I typed in movie. Nothing. I typed in movie maker. Nothing.” Ah, Search. I spent so long on problems with Microsoft.com Search that it’s not even funny. At this point in time the search engine behind the 4 million pages of content on Microsoft.com was based on the one that came with Commerce Server. Did Commerce Server scale to cover that much content? Did it do well with dynamically generated content like those download pages? Let’s just say there’s a new engine there now.

“So I gave up and sent mail to Amir saying – where is this Moviemaker download? Does it exist? So they told me that using the download page to download something was not something they anticipated.” Heh. This is my favorite point. Sadly it’s not as insane as it sounds. The product groups had control over their own content areas on Microsoft and so they thought that customers just knew to come to the Windows site to start looking for Windows downloads. This is one of the reasons that the Downloads site was such a ghetto; a lot of marketing groups didn’t understand that it was a destination for a lot of users and thus spent no time on it.

“They told me to go to the main page search button and type movie maker (not moviemaker!). I tried that. The site was pathetically slow but after 6 seconds of waiting up it came.” Search again. There was no internal search engine optimization effort, no one (in the program groups) looking at actual search keyword strings, and the search engine wasn’t smart enough to match moviemakerto movie maker. Since the keyword moviemaker didn’t appear on the page, the search didn’t return the content.

“I thought for sure now I would see a button to just go do the download. In fact it is more like a puzzle that you get to solve.
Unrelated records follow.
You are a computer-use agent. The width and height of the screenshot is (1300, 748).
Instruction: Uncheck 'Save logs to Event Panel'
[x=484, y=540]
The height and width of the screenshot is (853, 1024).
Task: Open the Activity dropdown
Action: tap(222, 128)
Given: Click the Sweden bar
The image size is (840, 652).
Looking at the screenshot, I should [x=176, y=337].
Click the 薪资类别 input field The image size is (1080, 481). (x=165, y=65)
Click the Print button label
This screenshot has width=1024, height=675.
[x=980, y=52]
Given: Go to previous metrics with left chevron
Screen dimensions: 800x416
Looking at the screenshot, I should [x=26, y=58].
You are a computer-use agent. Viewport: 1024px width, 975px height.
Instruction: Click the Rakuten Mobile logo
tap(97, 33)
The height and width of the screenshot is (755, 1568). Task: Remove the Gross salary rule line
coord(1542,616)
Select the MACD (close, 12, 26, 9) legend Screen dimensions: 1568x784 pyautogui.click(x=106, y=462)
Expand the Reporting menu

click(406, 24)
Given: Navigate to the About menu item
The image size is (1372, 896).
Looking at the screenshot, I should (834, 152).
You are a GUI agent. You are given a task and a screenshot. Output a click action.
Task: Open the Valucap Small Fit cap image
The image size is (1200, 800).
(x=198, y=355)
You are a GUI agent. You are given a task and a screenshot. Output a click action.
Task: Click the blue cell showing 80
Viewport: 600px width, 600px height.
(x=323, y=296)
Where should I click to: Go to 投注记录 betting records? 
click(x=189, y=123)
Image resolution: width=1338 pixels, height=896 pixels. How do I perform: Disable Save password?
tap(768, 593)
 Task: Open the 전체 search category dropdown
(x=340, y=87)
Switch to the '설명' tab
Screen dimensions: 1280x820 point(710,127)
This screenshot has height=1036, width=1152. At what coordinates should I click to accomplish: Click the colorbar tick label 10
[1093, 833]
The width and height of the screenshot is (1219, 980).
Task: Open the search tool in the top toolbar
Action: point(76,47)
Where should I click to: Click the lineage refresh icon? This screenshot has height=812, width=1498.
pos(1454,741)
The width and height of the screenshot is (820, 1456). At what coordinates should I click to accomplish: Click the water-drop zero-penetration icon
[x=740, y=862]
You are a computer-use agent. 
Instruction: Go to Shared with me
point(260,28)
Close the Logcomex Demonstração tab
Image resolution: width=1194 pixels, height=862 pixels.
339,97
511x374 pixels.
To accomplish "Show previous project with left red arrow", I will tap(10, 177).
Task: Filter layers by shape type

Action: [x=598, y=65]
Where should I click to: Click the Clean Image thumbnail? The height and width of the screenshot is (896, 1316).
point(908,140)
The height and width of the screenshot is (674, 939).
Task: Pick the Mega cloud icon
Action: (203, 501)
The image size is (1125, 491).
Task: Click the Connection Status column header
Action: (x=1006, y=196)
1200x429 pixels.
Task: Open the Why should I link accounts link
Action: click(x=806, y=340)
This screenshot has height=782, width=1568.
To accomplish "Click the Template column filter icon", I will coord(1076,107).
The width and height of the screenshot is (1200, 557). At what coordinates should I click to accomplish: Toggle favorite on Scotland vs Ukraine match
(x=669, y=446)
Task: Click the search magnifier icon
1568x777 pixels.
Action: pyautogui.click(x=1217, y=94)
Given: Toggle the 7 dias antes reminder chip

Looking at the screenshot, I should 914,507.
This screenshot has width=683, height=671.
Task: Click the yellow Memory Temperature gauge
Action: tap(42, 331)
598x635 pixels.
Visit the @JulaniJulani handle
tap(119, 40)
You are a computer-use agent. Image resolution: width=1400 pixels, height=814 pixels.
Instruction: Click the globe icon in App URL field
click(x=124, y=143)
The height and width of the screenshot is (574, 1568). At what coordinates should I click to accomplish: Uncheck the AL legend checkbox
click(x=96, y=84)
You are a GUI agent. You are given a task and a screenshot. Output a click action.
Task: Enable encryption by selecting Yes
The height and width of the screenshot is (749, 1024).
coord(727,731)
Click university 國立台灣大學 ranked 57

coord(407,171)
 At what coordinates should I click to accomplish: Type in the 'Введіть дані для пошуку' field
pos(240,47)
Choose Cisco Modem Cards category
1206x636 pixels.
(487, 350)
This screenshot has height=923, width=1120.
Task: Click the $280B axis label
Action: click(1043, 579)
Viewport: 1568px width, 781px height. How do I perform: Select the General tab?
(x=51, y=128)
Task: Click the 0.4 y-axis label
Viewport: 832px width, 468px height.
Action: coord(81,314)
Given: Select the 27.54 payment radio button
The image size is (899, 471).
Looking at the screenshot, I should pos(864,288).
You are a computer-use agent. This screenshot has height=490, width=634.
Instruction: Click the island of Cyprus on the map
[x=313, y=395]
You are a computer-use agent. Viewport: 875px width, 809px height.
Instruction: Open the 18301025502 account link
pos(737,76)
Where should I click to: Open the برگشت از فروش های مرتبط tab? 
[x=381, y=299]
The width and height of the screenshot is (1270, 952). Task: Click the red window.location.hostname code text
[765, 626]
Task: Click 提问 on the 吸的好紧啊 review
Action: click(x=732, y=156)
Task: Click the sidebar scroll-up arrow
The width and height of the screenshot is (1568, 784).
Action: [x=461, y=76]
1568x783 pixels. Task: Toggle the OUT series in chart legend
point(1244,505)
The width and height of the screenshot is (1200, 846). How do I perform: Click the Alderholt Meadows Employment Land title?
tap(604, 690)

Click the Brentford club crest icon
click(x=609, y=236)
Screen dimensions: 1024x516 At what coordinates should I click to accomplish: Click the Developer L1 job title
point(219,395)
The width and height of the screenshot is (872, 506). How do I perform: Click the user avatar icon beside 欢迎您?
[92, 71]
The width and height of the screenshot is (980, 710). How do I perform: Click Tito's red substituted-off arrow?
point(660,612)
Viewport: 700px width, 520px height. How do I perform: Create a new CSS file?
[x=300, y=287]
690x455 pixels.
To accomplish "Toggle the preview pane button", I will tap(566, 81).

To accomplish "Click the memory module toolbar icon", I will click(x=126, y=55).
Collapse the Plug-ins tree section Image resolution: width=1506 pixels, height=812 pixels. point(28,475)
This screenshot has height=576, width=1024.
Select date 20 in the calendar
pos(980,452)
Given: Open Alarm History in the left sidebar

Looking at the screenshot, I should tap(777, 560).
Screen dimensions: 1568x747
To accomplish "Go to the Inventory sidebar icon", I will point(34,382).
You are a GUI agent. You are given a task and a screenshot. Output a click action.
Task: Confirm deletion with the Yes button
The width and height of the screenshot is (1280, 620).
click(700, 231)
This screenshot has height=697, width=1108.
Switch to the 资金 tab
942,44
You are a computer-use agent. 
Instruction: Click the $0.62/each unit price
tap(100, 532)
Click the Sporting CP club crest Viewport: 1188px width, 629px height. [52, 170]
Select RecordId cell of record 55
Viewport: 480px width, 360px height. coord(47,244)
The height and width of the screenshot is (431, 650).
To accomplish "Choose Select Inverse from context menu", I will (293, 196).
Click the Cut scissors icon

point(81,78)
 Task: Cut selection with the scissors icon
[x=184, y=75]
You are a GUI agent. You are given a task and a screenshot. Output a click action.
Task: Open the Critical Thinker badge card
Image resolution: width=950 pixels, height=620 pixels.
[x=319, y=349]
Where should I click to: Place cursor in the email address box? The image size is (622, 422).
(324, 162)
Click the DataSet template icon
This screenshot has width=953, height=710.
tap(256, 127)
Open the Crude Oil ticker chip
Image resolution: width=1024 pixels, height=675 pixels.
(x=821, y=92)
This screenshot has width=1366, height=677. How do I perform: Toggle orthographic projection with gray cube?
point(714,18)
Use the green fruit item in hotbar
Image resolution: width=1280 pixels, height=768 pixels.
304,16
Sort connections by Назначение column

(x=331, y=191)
It told me to go to Windows Update and do a bunch of incantations.” The product group had chosen to deploy MovieMaker as an optional download through Windows Update, rather than as a regular software download. Why? Well, the Windows product group had more control over WU than the downloads area. Plus, apparently they thought no one would ever want to download it. How many times do you look for optional downloads through Microsoft Update? Yeah, me either. And from this point the story becomes the familiar one of the nightmare of WU.

It’s really no wonder everyone hated Microsoft at this point. The web experience really showed no understanding of how users actually used the site and what they were trying to do.

So what would the right answer have been? Some of the steps that were taken right away were a dedicated focus on improving Microsoft.com search by providing more scalable indexing and tuning and much better search algorithms. (Unfortunately the guy who headed up the part about “better algorithms” famously was sniped away by Google.) There was a better editorial focus across the entire site starting around this time, based on user behavior data, to improve the user experience. There was significant improvement of the internal BI tooling to help us better understand what people were trying to do on the site (I worked on this part).

I wish I could say that the product groups started working together more closely to figure out an integrated user experience. I don’t know that I can give a fair perspective on what this part of Microsoft’s culture now, since I left in July 2004. But at the time this was the big drawback of Microsoft’s legendary empowerment of their product teams; all the incentives were there for individual product marketers to do everything they could for their particular product or product segment without considering how it played with the rest of what Microsoft did. While the Microsoft.com team that I worked on had this as its charter, we didn’t have the power to change things or override the product groups. In fact, Billg’s email and others like it were critical to Microsoft’s success because there were so few other mechanisms that considered the customer experience as a whole–and had the power to change it.